Reference
polars provides a large number of functions for numerous data types
and this can sometimes be a bit overwhelming. Overall, you should be
able to do anything you want with polars by specifying the data
structure you want to use and then by applying expressions in a
particular context.
Data structure
As explained in some vignettes, one of polars biggest strengths is the
ability to choose between eager and lazy evaluation, that require
respectively a DataFrame and a LazyFrame (with their counterparts
GroupBy and LazyGroupBy for grouped data).

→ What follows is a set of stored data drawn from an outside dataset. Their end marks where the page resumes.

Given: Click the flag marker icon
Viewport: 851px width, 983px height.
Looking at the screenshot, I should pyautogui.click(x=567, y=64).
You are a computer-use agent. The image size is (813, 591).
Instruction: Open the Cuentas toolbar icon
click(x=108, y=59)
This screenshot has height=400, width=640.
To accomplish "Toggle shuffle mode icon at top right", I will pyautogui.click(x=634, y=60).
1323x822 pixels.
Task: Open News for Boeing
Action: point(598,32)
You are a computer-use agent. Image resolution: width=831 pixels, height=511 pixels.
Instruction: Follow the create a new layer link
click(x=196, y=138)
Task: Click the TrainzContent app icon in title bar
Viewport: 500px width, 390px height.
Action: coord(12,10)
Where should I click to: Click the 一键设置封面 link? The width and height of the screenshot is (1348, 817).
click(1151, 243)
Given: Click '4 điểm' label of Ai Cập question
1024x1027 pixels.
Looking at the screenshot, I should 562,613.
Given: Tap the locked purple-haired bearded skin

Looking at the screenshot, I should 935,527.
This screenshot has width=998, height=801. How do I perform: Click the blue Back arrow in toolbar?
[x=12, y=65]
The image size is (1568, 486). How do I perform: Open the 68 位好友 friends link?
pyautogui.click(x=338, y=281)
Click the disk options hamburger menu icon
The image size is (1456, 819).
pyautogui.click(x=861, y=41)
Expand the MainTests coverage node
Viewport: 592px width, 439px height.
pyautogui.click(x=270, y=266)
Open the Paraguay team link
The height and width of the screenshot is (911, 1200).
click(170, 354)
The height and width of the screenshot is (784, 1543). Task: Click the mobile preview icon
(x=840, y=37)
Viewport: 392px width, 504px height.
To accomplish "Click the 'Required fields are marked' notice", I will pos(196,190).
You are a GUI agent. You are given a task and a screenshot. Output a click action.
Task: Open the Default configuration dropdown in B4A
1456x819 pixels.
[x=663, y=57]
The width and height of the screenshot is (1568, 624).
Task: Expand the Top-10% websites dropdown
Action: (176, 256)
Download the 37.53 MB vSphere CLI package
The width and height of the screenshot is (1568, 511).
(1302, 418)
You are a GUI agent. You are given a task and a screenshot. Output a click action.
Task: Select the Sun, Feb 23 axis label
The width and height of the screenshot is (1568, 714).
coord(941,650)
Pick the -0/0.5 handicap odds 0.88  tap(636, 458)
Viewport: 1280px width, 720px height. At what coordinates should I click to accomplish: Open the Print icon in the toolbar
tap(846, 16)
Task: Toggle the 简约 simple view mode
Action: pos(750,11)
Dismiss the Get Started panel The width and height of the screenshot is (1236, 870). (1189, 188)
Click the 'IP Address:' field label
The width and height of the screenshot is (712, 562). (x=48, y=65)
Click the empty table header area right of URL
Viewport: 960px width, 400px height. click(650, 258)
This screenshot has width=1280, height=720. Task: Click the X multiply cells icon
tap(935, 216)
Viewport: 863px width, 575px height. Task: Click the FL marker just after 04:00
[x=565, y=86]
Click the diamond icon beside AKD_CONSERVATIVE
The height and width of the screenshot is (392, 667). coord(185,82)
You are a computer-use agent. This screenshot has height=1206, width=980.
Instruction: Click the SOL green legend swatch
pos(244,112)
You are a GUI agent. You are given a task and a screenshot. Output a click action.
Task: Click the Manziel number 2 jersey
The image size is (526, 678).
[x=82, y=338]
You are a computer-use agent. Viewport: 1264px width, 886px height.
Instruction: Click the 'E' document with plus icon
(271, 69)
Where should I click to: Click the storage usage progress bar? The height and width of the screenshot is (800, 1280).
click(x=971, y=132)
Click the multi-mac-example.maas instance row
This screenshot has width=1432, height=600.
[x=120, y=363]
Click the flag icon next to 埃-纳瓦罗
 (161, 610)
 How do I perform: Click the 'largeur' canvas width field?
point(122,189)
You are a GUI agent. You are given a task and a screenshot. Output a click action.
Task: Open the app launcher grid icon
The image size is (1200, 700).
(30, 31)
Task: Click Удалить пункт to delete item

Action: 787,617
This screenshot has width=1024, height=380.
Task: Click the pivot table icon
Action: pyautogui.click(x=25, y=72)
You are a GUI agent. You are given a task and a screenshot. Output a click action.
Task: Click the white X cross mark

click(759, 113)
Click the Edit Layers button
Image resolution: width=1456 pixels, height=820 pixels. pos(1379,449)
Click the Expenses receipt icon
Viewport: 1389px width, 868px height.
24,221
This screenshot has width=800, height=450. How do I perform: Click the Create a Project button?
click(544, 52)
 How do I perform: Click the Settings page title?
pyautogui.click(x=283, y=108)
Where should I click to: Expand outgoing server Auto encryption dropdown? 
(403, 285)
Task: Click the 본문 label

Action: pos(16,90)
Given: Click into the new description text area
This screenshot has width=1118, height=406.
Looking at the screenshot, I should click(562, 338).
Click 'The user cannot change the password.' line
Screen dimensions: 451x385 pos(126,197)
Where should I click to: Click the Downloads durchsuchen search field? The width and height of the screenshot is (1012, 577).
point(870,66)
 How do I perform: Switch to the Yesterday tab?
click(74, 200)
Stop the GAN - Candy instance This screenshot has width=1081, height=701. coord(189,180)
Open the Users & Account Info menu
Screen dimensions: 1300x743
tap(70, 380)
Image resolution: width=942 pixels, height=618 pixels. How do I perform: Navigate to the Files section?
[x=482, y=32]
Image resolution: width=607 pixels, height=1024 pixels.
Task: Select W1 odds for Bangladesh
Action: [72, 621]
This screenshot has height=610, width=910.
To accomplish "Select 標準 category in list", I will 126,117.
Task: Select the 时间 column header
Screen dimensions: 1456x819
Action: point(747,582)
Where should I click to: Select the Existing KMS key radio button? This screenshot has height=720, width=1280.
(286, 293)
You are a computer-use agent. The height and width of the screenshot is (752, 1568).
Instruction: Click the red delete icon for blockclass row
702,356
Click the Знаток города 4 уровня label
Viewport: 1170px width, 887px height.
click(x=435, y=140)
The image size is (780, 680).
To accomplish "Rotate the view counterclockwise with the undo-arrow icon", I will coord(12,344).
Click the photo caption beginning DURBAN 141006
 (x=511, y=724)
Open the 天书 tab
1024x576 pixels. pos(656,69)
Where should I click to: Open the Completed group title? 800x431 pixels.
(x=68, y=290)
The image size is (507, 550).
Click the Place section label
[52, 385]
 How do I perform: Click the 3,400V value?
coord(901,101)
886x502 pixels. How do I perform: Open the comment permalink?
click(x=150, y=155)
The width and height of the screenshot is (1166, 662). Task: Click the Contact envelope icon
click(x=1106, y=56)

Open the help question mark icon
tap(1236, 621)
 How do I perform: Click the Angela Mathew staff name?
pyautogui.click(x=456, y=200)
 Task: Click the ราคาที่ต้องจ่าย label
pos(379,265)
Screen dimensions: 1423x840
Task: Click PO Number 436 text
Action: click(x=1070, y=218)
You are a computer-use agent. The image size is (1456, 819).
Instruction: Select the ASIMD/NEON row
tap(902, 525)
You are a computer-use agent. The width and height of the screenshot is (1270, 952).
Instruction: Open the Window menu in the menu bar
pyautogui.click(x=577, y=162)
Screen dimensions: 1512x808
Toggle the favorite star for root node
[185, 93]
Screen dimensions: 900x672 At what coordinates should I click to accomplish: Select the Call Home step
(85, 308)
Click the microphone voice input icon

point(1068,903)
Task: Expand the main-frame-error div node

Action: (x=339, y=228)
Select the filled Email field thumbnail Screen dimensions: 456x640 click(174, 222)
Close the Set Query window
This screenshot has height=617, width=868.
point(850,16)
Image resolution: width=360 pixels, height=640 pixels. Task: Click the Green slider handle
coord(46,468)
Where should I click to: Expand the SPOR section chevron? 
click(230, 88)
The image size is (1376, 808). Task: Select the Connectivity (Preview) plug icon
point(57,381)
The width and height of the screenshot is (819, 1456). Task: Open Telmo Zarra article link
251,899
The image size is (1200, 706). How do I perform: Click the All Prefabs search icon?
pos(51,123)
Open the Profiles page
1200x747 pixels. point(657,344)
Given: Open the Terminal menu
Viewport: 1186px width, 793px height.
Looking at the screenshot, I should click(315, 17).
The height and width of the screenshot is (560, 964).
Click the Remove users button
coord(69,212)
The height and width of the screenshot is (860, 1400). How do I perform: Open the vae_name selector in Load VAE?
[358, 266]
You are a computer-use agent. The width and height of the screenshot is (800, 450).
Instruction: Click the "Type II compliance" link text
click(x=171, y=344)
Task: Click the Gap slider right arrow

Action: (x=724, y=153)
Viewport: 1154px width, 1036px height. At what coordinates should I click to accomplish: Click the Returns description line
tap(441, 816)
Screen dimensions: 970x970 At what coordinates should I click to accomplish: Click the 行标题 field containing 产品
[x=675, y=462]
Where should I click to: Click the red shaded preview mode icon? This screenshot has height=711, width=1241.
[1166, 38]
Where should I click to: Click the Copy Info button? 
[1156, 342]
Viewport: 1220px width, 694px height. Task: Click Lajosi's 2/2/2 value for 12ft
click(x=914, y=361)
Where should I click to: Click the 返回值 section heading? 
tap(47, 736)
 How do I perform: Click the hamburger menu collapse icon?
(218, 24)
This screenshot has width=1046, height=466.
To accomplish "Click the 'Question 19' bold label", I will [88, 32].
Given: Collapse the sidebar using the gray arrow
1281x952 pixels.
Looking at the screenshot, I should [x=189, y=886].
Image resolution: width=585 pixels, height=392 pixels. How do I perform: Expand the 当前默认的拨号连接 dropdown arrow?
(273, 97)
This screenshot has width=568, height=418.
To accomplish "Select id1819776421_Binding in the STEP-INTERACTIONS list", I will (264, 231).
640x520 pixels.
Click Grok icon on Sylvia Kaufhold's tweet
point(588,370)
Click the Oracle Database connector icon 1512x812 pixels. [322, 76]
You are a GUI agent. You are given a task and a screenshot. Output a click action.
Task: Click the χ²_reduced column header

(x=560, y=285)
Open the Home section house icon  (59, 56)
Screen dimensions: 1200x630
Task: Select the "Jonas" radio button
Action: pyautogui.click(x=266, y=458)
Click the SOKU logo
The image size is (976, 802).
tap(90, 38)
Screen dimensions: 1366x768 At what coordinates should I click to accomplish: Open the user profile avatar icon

We can apply functions directly on a DataFrame or LazyFrame, such as
rename() or drop(). Most functions that can be applied to
DataFrames can also be used on LazyFrames, but some are specific to
one or the other. For example:
$equals()exists forDataFramebut not forLazyFrame;$collect()executes a lazy query, which means it can only be applied on aLazyFrame.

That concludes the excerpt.